Indonesia is moving to secure its fisheries under President Joko Widodo, an extension of the resource nationalism that has touched nearly every industry, from mining to palm oil, in the island nation.
But it’s not just about natural resources; it’s about trafficking and labor abuse too.
Because the fishing industry in Southeast Asia is lightly regulated, exact numbers of victims are hard to come by. But there are signs that it is huge.
A single 2016 investigation by the Associated Press discovered 4,000 fishermen, from Myanmar, Cambodia and Thailand, who were being trafficked in Indonesia’s Maluku islands.
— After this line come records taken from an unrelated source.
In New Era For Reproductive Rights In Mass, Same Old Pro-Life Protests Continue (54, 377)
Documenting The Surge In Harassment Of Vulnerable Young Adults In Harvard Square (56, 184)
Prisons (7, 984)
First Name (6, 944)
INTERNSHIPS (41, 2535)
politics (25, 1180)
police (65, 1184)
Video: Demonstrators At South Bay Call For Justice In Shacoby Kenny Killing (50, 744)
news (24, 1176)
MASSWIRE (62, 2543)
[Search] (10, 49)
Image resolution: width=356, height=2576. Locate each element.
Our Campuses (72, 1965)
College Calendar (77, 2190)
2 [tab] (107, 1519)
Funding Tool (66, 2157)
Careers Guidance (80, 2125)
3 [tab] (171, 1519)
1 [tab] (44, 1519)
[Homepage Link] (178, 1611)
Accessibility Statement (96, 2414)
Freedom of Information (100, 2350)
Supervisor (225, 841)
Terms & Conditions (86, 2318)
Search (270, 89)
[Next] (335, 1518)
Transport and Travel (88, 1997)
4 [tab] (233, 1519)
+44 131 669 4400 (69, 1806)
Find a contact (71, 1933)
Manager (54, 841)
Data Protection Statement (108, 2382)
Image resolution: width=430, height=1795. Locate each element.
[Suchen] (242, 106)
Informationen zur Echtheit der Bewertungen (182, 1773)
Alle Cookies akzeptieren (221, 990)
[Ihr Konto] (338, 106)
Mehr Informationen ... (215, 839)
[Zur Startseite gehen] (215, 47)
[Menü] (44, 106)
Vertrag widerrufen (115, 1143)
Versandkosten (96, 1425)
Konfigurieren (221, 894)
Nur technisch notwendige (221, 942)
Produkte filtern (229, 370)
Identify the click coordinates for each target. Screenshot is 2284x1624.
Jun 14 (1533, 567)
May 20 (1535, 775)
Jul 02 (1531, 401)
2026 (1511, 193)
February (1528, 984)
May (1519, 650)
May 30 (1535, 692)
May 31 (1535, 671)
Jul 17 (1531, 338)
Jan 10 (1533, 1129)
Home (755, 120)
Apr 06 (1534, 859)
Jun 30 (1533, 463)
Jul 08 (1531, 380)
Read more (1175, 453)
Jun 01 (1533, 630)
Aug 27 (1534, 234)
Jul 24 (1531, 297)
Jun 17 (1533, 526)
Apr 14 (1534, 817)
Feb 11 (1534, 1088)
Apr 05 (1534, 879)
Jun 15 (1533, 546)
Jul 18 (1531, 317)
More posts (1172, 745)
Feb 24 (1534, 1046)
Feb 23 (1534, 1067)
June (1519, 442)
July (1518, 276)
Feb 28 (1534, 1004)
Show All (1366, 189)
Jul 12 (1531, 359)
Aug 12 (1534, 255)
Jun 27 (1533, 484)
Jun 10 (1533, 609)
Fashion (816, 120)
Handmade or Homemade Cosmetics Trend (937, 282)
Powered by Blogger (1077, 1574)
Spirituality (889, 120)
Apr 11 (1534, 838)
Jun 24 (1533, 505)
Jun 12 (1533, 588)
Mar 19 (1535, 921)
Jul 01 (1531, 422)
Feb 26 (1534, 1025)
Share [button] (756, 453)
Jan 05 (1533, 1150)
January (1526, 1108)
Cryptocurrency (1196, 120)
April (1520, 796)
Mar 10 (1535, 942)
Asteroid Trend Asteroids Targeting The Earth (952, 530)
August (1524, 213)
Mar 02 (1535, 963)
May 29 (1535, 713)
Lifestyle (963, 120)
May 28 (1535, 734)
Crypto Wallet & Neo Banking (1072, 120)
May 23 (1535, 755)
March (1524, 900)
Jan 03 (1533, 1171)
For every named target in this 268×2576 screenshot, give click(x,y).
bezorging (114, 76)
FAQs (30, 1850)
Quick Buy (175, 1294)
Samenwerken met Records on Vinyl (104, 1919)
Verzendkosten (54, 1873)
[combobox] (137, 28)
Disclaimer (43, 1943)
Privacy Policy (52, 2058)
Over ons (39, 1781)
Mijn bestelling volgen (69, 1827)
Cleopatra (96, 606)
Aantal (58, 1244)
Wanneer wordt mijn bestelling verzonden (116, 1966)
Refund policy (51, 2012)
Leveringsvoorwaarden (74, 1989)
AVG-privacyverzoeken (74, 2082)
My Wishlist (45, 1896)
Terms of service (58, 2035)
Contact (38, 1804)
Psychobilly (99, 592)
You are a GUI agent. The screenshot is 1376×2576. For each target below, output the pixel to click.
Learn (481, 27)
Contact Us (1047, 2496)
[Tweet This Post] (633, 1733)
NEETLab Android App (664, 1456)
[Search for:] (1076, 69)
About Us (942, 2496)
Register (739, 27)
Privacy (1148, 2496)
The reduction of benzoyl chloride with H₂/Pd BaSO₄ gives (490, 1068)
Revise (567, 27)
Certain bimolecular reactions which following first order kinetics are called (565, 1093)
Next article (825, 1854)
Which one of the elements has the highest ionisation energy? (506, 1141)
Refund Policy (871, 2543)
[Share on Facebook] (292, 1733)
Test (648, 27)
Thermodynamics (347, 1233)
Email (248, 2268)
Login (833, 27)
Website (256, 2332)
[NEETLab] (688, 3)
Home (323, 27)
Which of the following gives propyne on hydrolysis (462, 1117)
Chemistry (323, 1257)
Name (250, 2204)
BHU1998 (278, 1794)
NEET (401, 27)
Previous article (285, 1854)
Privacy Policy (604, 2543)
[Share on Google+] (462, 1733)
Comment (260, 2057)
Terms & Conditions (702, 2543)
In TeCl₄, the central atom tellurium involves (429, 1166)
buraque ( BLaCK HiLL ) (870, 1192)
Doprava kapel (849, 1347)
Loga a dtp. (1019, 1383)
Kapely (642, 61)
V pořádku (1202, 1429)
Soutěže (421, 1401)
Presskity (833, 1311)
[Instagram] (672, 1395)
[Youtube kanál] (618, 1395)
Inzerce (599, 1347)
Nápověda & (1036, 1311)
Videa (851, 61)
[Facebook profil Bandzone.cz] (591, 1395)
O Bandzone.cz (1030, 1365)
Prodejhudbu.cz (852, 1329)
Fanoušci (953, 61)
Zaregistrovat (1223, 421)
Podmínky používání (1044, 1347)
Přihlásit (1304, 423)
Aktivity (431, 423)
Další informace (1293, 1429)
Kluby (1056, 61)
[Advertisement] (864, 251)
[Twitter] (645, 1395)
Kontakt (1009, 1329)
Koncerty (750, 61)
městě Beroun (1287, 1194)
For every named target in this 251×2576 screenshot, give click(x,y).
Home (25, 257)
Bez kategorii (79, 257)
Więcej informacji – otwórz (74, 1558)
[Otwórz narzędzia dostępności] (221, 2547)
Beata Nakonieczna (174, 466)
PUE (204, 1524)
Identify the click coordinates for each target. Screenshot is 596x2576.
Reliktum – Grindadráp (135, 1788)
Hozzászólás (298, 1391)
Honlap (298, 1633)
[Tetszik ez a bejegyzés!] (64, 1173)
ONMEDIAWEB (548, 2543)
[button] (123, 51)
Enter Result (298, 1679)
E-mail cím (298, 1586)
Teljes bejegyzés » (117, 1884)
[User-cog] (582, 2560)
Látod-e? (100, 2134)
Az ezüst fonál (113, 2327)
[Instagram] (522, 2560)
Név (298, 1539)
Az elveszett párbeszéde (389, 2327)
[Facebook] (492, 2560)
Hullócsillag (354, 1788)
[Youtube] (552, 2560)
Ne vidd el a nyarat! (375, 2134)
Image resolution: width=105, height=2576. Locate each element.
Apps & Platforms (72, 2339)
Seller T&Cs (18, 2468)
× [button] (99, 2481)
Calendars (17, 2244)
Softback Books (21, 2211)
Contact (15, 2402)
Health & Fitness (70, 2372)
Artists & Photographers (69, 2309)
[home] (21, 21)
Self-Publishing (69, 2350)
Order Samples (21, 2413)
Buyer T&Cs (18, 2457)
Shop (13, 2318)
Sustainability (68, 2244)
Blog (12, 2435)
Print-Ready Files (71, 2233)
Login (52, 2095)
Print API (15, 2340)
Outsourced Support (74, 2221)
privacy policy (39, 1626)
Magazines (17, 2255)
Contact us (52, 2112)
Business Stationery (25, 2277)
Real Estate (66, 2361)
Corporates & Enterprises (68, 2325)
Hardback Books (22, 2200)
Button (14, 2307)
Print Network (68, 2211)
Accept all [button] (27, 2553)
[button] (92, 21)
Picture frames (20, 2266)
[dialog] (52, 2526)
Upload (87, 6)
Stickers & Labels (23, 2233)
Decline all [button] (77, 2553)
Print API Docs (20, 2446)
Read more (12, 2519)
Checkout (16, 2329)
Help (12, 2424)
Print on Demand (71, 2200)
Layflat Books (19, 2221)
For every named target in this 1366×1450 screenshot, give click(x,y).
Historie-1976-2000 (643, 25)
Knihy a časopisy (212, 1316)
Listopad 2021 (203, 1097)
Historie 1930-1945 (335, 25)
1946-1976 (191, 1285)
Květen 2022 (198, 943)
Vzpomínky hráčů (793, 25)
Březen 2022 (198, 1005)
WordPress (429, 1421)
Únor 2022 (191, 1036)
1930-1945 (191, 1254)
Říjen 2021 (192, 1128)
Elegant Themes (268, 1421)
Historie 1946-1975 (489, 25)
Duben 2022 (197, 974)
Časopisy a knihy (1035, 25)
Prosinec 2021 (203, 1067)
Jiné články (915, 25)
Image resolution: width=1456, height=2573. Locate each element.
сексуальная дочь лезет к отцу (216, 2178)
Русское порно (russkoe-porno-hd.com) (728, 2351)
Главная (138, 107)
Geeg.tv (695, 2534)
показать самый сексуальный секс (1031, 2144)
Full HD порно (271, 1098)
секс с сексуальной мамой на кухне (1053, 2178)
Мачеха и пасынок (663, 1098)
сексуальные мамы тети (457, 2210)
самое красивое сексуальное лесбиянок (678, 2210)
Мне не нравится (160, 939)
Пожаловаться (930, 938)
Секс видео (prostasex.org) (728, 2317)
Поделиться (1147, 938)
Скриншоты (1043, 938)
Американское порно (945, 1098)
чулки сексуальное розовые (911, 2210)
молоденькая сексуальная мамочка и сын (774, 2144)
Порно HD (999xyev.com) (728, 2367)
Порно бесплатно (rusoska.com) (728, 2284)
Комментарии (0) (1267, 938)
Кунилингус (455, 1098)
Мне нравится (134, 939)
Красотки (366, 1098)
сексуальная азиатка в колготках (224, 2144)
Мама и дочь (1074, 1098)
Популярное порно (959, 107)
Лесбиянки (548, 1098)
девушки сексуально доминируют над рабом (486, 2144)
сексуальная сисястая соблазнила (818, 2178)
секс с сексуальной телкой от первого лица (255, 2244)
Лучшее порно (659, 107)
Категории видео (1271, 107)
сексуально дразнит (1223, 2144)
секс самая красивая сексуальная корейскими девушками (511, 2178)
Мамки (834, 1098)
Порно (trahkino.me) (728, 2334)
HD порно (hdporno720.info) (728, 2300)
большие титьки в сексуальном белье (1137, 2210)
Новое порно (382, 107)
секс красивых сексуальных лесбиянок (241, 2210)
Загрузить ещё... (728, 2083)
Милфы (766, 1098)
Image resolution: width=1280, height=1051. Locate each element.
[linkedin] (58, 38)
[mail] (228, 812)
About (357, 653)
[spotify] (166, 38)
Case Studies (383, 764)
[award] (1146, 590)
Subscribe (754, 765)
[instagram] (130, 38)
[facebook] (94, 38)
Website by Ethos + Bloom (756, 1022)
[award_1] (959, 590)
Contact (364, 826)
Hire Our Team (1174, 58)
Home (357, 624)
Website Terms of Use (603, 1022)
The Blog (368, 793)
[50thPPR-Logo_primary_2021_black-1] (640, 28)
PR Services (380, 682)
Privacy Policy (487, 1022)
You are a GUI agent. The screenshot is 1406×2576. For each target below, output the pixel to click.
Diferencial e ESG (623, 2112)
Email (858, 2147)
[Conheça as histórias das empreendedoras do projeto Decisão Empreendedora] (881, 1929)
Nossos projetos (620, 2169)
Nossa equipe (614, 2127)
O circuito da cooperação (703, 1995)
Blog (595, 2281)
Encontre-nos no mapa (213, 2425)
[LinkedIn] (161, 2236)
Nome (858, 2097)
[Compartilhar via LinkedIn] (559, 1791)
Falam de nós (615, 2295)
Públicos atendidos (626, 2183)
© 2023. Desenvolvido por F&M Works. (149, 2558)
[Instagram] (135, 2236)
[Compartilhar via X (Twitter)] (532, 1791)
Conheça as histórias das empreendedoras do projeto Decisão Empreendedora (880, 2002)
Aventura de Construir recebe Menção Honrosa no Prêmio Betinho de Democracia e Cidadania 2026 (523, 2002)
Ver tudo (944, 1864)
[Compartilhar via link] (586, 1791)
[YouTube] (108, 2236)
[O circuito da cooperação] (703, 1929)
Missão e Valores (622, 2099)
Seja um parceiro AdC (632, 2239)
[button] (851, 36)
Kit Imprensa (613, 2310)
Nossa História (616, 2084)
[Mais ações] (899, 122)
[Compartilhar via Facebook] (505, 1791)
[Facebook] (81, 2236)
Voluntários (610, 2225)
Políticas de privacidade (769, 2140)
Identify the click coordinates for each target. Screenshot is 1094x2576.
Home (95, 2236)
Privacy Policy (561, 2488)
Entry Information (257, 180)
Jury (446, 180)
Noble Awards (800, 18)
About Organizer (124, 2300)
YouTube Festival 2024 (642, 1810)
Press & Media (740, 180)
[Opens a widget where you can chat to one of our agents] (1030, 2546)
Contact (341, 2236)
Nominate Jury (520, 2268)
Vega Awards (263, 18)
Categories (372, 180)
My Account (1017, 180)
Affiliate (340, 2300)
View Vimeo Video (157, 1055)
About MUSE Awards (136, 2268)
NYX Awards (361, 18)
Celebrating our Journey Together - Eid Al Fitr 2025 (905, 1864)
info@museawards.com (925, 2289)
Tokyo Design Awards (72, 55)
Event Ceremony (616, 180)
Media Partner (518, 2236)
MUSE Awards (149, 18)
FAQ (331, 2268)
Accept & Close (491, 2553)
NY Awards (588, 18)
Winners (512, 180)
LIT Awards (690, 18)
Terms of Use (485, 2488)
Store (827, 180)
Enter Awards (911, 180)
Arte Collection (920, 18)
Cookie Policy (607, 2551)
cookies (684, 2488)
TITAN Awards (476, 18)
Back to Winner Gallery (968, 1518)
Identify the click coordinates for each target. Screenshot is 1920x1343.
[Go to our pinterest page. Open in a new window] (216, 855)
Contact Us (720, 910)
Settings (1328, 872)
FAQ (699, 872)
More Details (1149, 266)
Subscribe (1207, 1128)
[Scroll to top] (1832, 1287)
A different investigation, also from 2016, by the International Organization for Migration, spoke to more than 1,100 trafficking victims in Indonesia.
Paul Dillon, from IOM, said, “The men labor under conditions more reminiscent of the 11th century than the 21st. They are beaten with gaffs and stingray tails, starved and deprived of sleep, and close to 80 percent of those we interviewed said they worked more than 16 hours every day. The vessels themselves [where human trafficking occurs] are engaged in illegal, unreported and unregulated fishing. Many are simply vacuuming the seas and destabilizing fish stocks, which is putting legitimate enterprises out of business and ruining coastal economies that support tens of millions of ordinary Indonesians.”
The fisheries ministry in Indonesia estimates illegal fishing costs 30 trillion per year. In 2016, the fisheries ministry announced a human rights audit related to human trafficking on the seas, but the results are not yet published.
The Minister estimated there are “approximately 250,000 Indonesian crews on foreign vessels operating across continents that remain unprotected.”